I don't understand this. In our system with extremely rare exceptions you cannot take BP damage until you have run out of FP; and you hit point total is defined as BP + FP. It seems you have HP and WP operating independently of each other, which if nothing else requires the players to each keep two separate tracks; I know in my game this would prove a headache. :)

But how do you transfer HP to WP and back in your system?

By well and truly dividing the two, all the silly conundrums that come up in regards to Schrodinger's cat, healing, the "bloodied" condition and so on are instantly negated, including the need for a party to have a divine healer (although a mundane healer outside of combat helps get the troops back in fighting trim). So yeah... that's what I'm doing. :)
You'll still need a battlefield healer unless you're implying WP cannot be recovered by any means other than rest.

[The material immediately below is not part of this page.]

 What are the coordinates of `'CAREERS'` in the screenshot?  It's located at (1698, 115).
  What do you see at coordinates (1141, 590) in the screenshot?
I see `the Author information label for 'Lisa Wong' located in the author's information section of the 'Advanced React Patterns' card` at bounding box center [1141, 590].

Lan-"Death's Door is the bane of so many death-and-dying systems"-efan
 

Both like and don't like. I think it fits for a 33-style warlock or even some archetypes of sorcerers, but I don't like it as the default for wizards. I think it takes something away from the Gandalf-Merlin archetype if they go around zotting absolutely everything.

Well, if the At-Wills were not all pure combat spells...

For example, a wizard who was a "specialist" in TK/force effects might have an At-Will that did about as much damage as a punch- 1d4 + Int bonus?- but could also grasp things and move them (treating Int as the Str score) would be just fine both mechanically and thematically. Ditto a DEFENSIVE At-Will...maybe +N to all defenses, increasing as you level.

And/or At-Wills that did almost no damage, or were entirely non-combat related (though unless they had a high "Kewl factor," I wouldn't expect too many players to take those).